Another issue is the manufacturing process.
In addition to consumer technologies, semiconductors are vital to defence and critical infrastructure systems so the industry requires intellectual property protection.
It takes years to design and build a foundry capable of engineering chips so there is no ‘cookie cutter’ approach to increasing supply.
Logistical headaches have compounded the situation within shipping costs soaring in the past few months.
The ripple effect
Given their critical nature, semiconductors feed into multiple industry value chains. As a result, hiccups from supply chain issues have trickled onto some companies listed on the ASX.
Many listed companies in Australia directly or indirectly rely on the industry.
For example, medical device company ResMed ((RMD)) has reported that it is struggling to deal with the supply gap.
Chip shortages have constrained the company’s ability to step up production in the short term. As a result, ResMed has been unable to keep up with unprecedented demand for its devices, and says supply-chain constraints could last throughout fiscal year 2022.

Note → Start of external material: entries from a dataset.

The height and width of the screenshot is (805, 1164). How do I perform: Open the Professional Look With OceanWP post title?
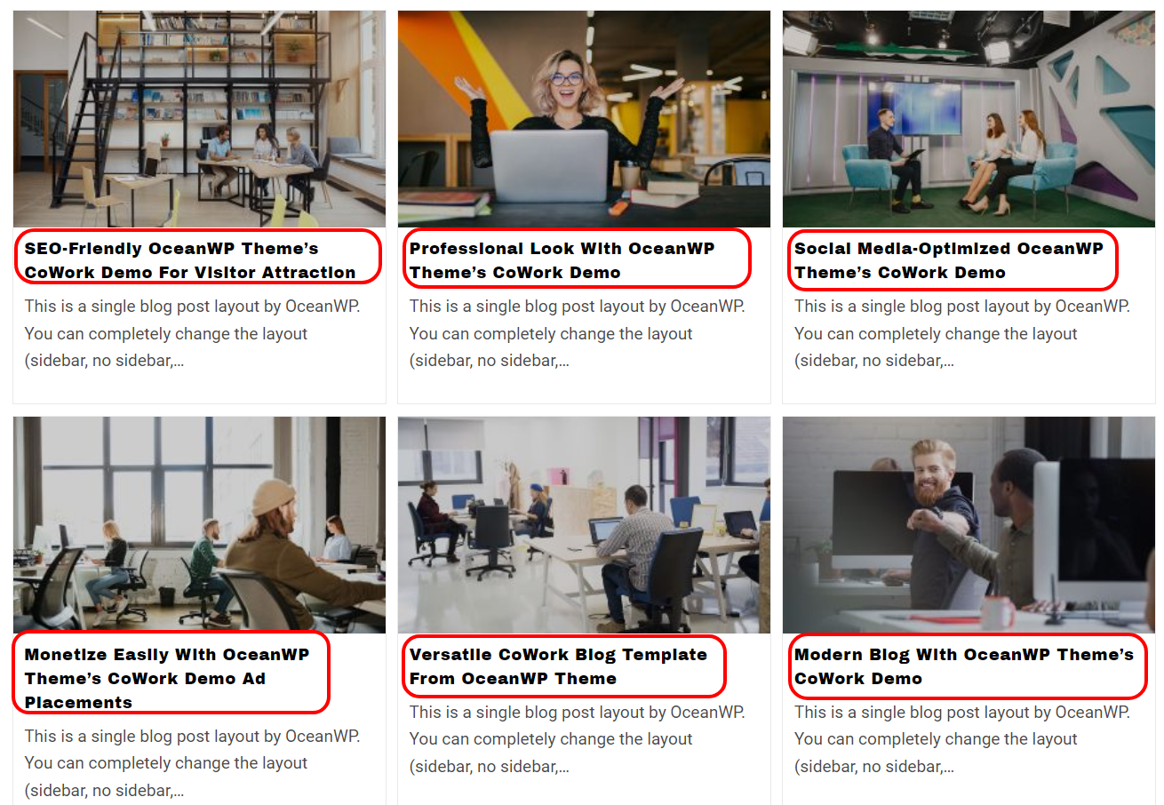tap(562, 260)
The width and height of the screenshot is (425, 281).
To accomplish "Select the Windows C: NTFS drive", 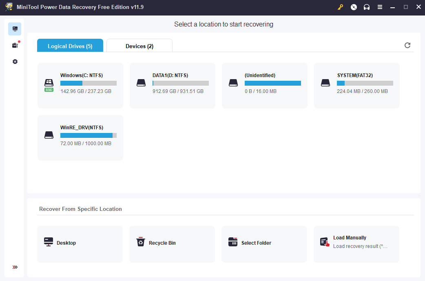I will (x=80, y=86).
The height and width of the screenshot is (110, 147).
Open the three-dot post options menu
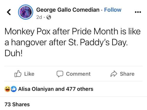pos(138,12)
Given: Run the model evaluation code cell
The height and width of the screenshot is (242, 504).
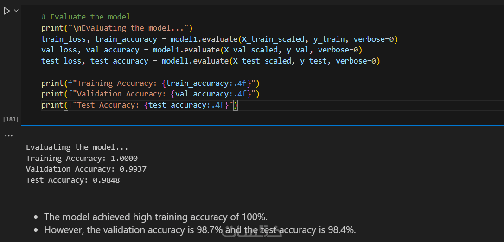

Telstra ((TLS)) is another example. The telco relies on the output of chip-laden handsets, routers and wireless base-stations. Embattled AI company Appen ((APX)) is also heavily reliant on growing demand for cloud devices and AI chips to provide demand for their machine learning services.
Despite a buoyant used-car market, Eagers Automotive ((APE)) may suffer delays in the supply of many brands given car manufacturers have borne the brunt of the chip shortage.
In turn, reduced supply could slow automotive container demand which might impact the likes of Brambles ((BXB)).
Adversity offers unique opportunities for Australian companies
Apart from the medium-term disruptions, the shortage of semiconductors could provide a unique opportunity for some companies listed on the ASX.
Lessons from the COVID vaccine import issues have highlighted how reliant Australia is on importing critical components such as semiconductors. So much so, a recent report from the University of Sydney Nano Institute has labeled Australia’s dependence on other countries for supply as a "sovereign capability risk".
According to the report, Australia’s semiconductor sector has become more of a consumer of products than a value-adding participant.
Despite lagging in semiconductor value creation, there are some listed companies that could offer investors exposure to growth in the semiconductor industry.
Brainchip ((BRN)) has long been dedicated to developing its Akida Neuromorphic Processor, which has various applications including infrastructure and the health sector.
Weebit Nano ((WBT)) is another player with its flagship ReRam chip designed to support a wide range of wearbles and devices.
Most recently, Archer Materials ((AXE)) has also made headlines after securing a patent in the US for its CQ quantum computing chip.
Australia’s only semiconductor ETF, ETFS Semiconductor ((SEMI)) also presents a lower risk option for investors looking to participate in the sector.
A new hope
Although there are many hurdles to participating in the semiconductor value chain, the sector offers tremendous growth opportunities.
The semiconductor design industry generated global revenues of US$466 billion in 2020 and industry experts expect growth of 5% over the next 5 years.
Moore’s law says the number of transistors on microchips double every two years, so markets can expect exponential growth as 5G drives the demand for next-gen technologies.
Although there are high barriers to entry, the current market presents an opportunity for Australian investors and companies alike to enter and prosper in the global semiconductor value chain.